We sit quietly, she drinks her wine, I watch. Study. My dad's right. She's beautiful, with shiny black hair; of course, she's grayed a little the last couple years. Her eyes still shine like emeralds, and her skin is fair, like a doll's, but not pale. I've never noticed. I have her eyes; I used to have her hair.

"You want a snack?" she asks.

"It's late," I remind her.

"Yes, but I'm hungry. What do you want?"

"I'm not very hungry, but I'll stay up with you as long as you let me see your wedding pictures," I say.

"What?"

"Your wedding pictures. I want to see them. Dad showed me one with you guys and Elvis. I want to see the rest."

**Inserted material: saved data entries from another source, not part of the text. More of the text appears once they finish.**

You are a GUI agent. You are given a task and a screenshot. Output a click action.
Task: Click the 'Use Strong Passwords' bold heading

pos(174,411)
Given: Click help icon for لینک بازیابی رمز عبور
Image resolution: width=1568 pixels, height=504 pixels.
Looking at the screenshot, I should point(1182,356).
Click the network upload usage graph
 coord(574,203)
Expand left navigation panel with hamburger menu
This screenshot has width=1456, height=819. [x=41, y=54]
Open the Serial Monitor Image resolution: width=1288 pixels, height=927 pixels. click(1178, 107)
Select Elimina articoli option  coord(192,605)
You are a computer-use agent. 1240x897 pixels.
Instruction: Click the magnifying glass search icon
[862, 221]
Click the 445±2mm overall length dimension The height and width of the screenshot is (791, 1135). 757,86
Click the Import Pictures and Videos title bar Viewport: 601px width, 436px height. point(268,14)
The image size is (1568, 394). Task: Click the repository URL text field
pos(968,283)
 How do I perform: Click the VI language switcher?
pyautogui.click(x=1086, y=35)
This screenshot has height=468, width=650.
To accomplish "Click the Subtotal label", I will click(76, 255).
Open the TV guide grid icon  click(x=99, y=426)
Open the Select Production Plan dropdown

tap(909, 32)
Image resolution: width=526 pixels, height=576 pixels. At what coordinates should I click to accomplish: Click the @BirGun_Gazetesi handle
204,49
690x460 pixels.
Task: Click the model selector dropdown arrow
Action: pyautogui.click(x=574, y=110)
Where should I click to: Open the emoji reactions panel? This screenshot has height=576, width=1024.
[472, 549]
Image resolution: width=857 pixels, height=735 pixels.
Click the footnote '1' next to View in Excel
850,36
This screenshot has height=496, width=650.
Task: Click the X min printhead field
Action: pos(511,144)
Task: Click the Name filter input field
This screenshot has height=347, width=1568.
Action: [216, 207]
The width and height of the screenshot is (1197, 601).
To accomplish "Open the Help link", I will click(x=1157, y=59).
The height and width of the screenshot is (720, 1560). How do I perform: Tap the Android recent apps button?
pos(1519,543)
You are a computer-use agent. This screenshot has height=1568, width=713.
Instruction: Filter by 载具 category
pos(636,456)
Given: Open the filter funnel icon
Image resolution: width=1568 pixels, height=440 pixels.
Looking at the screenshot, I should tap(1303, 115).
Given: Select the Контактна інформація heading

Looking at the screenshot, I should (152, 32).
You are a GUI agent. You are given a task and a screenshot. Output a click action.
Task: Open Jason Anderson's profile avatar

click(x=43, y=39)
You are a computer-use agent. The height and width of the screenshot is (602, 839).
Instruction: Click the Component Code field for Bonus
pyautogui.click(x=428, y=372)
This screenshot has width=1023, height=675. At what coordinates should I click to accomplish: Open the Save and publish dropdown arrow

She smirks. After going over to the ottoman in front of the high-back chair, she lifts the lid. Funny, I guess I never really thought about what was in there. She reaches in, grabs the album, and brings it to me. She goes to the kitchen and comes back with a few crackers and slices of cheese.

"You have to have cheese and crackers with wine," she says. We sit silently. I flip through wedding pictures while she daintily eats her snack and finishes her wine. I watch her out of the corner of my eye. I think she needs this moment, when we just sit. It doesn't matter if we talk or stay quiet; she just wants to be with me not knowing how much time we have left together.

I hope she'll be okay, this woman who has been my anchor. I remember she used to cry a lot when I was a kid, out of joy or sadness I'll never know. She always made me feel so warm, so protected, so loved. I want that for her.

When the last crumb has been licked from her fingers she says, "You should go to bed now. I don't want you skipping school tomorrow."

We rise and hug, and I head to the bathroom to brush my teeth.

I examine my cancer-ravaged body in the bathroom mirror. To me, I'm unrecognizable. My now naked scalp used to be covered with thick black curls. My skin, pale from hours of chemotherapy treatment, once looked healthy. This body, thin and weak, used to be strong and fit. I used to be normal, before the cancer. Now I
am
the cancer. It has coursed through my body, taking over, transforming me into some other being, someone alien.

I brush my teeth, my fatigue now catching up with me. I'm glad my body allowed me this weekend, kept going, didn't break down. I'm not sure if anything I did these last couple days made a difference. I wanted to reach out, let people know they still have a life to live, something I'll no longer have very soon.

And Kaylee. I'll die happy knowing she loves me. I wish I'd told her sooner. We could have had more time together, like tonight. I'll take advantage of the time we have left. Every second.